» **Stated problem**: Reproduce the following entries line for line, with no changes.

Word and element location data
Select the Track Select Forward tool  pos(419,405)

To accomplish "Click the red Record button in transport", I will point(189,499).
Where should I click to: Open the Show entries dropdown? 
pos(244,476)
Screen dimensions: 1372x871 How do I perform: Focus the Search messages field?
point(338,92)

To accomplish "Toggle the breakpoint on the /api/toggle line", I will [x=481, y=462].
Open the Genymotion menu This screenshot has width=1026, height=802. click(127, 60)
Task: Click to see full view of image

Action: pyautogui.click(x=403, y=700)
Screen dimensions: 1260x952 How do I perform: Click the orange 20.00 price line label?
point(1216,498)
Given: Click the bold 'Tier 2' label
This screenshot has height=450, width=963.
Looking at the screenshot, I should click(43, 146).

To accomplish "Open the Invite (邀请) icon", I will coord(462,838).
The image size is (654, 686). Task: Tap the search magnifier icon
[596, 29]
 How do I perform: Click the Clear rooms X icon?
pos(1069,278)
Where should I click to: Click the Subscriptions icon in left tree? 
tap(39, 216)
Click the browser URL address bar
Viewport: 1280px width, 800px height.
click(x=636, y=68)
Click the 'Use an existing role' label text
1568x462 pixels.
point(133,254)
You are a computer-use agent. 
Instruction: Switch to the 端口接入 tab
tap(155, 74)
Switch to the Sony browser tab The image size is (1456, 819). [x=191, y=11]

» **Written answer**:
Select the Track Select Forward tool  pos(419,405)

To accomplish "Click the red Record button in transport", I will point(189,499).
Where should I click to: Open the Show entries dropdown? 
pos(244,476)
Screen dimensions: 1372x871 How do I perform: Focus the Search messages field?
point(338,92)

To accomplish "Toggle the breakpoint on the /api/toggle line", I will [x=481, y=462].
Open the Genymotion menu This screenshot has width=1026, height=802. click(127, 60)
Task: Click to see full view of image

Action: pyautogui.click(x=403, y=700)
Screen dimensions: 1260x952 How do I perform: Click the orange 20.00 price line label?
point(1216,498)
Given: Click the bold 'Tier 2' label
This screenshot has height=450, width=963.
Looking at the screenshot, I should click(43, 146).

To accomplish "Open the Invite (邀请) icon", I will coord(462,838).
The image size is (654, 686). Task: Tap the search magnifier icon
[596, 29]
 How do I perform: Click the Clear rooms X icon?
pos(1069,278)
Where should I click to: Click the Subscriptions icon in left tree? 
tap(39, 216)
Click the browser URL address bar
Viewport: 1280px width, 800px height.
click(x=636, y=68)
Click the 'Use an existing role' label text
1568x462 pixels.
point(133,254)
You are a computer-use agent. 
Instruction: Switch to the 端口接入 tab
tap(155, 74)
Switch to the Sony browser tab The image size is (1456, 819). [x=191, y=11]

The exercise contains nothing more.